Sign the the joint Campaign for America's Future-Daily Kos petition to stop Summers: "Over a hundred thousand people have already sent a message to the President rejecting his nomination."

Women's groups rally behind Yellen. Politico: "...the groups have had representatives and donors voice concerns with the offices of at least 9 Democratic senators ... More visits are planned when Congress returns in September and the National Organization for Women will launch a grass-roots campaign to activate their more than 500,000 members nationwide through emails and phone calls."

The Dream Marches On

Obama says economic opportunity is where we have "fallen most short" since the March. Roll Cal quotes: "We can continue down our current path in which the gears of this great democracy grind to a halt and our children accept a life of lower expectations, where politics is a zero-sum game, where few do very well, while struggling families of every race fight over a shrinking economic pie. That’s one path. Or we can have the courage to change. The March on Washington teaches us that we are not trapped by the mistakes of history; that we are masters of our fate."

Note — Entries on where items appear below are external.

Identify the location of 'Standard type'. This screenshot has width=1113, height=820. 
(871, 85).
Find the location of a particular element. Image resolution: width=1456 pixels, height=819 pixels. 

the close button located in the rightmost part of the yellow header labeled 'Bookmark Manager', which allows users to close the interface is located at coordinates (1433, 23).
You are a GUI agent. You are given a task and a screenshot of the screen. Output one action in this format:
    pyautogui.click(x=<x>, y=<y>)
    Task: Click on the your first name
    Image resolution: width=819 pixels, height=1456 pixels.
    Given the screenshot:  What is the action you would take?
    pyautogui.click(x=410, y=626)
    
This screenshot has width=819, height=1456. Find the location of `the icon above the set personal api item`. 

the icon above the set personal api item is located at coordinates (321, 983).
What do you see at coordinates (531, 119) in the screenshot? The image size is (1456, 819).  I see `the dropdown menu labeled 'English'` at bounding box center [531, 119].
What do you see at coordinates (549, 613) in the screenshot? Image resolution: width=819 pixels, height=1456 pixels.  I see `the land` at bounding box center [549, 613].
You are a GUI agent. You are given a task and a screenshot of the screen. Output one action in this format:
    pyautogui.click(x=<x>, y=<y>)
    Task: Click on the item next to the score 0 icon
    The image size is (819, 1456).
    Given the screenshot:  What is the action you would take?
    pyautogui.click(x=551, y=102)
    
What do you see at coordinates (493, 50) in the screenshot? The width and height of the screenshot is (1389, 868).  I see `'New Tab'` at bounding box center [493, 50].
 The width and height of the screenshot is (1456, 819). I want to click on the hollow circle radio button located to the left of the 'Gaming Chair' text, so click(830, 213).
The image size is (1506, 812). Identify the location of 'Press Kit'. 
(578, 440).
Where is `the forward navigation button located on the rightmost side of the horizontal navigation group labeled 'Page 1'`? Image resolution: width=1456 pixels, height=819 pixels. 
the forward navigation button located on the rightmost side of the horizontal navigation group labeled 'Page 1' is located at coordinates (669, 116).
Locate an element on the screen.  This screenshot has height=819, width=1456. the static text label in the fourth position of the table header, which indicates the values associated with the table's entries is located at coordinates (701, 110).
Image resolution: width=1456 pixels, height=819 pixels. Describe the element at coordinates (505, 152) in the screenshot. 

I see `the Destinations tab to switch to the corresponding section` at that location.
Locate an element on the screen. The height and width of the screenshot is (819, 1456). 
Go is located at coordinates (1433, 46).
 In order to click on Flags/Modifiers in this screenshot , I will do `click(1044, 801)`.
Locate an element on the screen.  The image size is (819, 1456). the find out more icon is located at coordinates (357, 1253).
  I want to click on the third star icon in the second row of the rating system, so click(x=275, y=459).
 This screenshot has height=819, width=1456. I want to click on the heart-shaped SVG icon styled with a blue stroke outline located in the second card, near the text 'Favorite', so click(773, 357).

But Obama's address amounted to a missed opportunity, argues OurFuture.org's Isaiah J. Poole: "Once again, Obama gave a speech that hit many of the right themes but failed to light a fire because its chemistry was not up to the demands of the moment. He correctly acknowledged that we are far from the goals of economic justice and equality that King set forth. But the call to arms against the forces responsible for such realities as the gap between blacks and whites on employment and wealth needed a sharper edge to cut through Washington’s coagulated politics."

MLK wanted a guaranteed middle-class income for all, reminds The Atlantic's Jordan Weissman: "Washington's previous efforts to fight poverty, he concluded, had been 'piecemeal and pygmy.' ... 'the programs of the past all have another common failing -- they are indirect. Each seeks to solve poverty by first solving something else.' ... King argued that the guaranteed income be 'pegged to the median of society,' and rise automatically along with the U.S. standard of living ... Was it feasible? Maybe. He noted an estimate by John Kenneth Galbraith that the government could create a generous guaranteed income with $20 billion, which, as the economist put it, 'not much more than we will spend the next fiscal year to rescue freedom and democracy and religious liberty as these are defined by "experts" in Vietnam.'"

Spirit of March continues in today's nationwide fast-food strikes. The Nation's Allison Kikenny: "Organizing against low-paying jobs at fast food restaurants began last November in New York when hundreds of workers went on strike in a one-day protest. By the summer, the movement expanded to include thousands of workers across the country in cities like Detroit, Chicago and Kansas City. This time around, workers in places like Los Angeles, Milwaukee, Memphis and Raleigh plan on getting involved with backing from the Service Employees International Union (SEIU)."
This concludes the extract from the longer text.